START Provided material

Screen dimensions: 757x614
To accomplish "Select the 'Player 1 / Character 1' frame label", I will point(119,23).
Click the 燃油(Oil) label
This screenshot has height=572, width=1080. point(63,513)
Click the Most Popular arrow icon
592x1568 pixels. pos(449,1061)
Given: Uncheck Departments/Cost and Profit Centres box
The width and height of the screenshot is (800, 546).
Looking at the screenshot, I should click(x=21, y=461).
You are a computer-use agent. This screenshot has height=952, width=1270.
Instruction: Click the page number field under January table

END Provided material
START Provided material

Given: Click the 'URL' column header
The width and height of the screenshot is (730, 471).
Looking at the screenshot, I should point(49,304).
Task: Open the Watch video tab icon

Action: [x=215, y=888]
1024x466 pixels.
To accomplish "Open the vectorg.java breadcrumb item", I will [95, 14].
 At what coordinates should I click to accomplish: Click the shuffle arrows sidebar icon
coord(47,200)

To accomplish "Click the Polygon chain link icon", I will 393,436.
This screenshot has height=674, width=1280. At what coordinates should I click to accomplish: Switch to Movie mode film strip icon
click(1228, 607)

END Provided material

> [Exercise details]
Quote the data above from the line containing "Given: Uncheck Departments/Cost" to the line containing "Instruction: Click the", inclusive, and stop.

> [Written response]
Given: Uncheck Departments/Cost and Profit Centres box
The width and height of the screenshot is (800, 546).
Looking at the screenshot, I should click(x=21, y=461).
You are a computer-use agent. This screenshot has height=952, width=1270.
Instruction: Click the page number field under January table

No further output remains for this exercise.